Stored items
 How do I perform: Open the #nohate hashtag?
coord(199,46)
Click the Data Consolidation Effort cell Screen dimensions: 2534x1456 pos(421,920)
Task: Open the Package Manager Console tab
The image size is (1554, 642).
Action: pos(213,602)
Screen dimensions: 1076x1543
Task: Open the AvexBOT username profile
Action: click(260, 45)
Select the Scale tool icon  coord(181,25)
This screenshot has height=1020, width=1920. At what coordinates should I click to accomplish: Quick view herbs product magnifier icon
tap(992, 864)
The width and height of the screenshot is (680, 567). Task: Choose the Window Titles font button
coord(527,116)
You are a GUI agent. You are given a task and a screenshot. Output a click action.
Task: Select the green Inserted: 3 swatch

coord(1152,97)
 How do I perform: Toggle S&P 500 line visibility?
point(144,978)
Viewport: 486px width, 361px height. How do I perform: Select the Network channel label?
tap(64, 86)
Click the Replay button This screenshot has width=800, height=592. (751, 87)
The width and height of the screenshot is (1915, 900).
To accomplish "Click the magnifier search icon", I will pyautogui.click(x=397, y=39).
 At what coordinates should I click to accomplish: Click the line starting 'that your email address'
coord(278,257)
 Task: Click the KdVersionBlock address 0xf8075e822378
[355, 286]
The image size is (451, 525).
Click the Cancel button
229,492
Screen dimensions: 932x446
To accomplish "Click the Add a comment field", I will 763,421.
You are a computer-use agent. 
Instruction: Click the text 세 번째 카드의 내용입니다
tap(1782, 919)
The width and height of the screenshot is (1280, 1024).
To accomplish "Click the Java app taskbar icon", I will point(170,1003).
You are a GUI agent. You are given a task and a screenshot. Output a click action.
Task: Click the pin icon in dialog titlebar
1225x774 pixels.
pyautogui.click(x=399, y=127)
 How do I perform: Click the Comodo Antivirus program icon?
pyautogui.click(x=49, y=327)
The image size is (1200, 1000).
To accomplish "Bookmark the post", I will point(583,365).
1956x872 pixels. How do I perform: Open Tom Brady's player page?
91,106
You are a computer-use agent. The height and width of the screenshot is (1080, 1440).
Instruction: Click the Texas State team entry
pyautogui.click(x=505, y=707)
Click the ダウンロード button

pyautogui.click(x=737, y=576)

→ **Exercise**:
Search the entries for the string "computer" and return each line where it turns up.

→ **Task answer**:
You are a computer-use agent. 
You are a computer-use agent. The height and width of the screenshot is (1080, 1440).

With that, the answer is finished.